Opinion
No. 0-388 / 09-1256
Filed July 14, 2010
Appeal from the Iowa District Court for Pocahontas County, Thomas J. Bice, Judge.
Applicant appeals the district court decision denying his request for postconviction relief from his convictions for assault with intent to inflict serious injury, two counts of attempted murder, intimidation with a dangerous weapon, child endangerment, and three counts of willful injury. AFFIRMED.
Jonathan Beaty, Fort Dodge, and Douglas Cook, Jewell, for appellant.
Thomas J. Miller, Attorney General, Kevin Cmelik and Charles Thoman, Assistant Attorneys General, and Ann Beneke, County Attorney, for appellee State.
Considered by VOGEL, P.J., and POTTERFIELD and DANILSON, JJ. TABOR, J., takes no part.
[EDITORS' NOTE: THE PUBLICATION STATUS OF THIS OPINION HAS NOT BEEN DETERMINED. THE PRECEDENTIAL VALUE OF CASES WHICH ARE NOT YET PUBLISHED IS GOVERNED BY IOWA CT. R. 6.14 (5).]

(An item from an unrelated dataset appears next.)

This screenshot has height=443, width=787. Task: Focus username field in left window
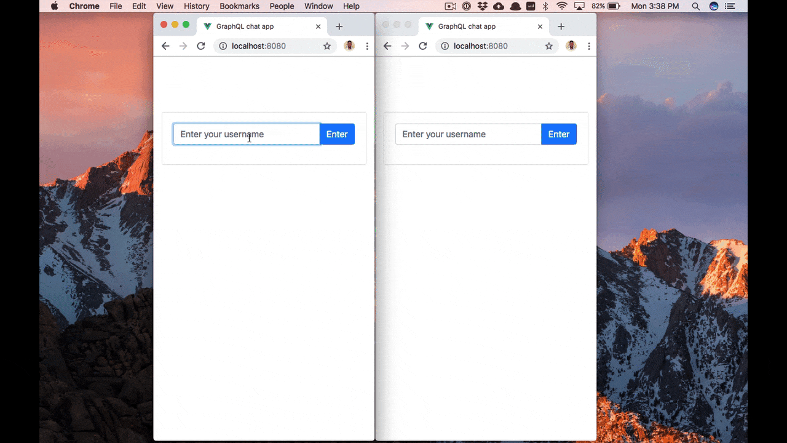tap(246, 134)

I. Background Facts Proceedings
Richard Guidry was charged by trial information with the following crimes: (1) attempted murder of Holly Guidry, his ex-wife; (2) attempted murder of Tristan Guidry, his child; (3) attempted murder of Scot Blasey, Holly's boyfriend; (4) intimidation with a dangerous weapon; (5) child endangerment; (6) willful injury of Tristan; (7) willful injury of Scot; and (8) willful injury of Holly. The State alleged Guidry stopped Holly's vehicle, fired into it with a shotgun, and injured Holly, Tristan, and Scot.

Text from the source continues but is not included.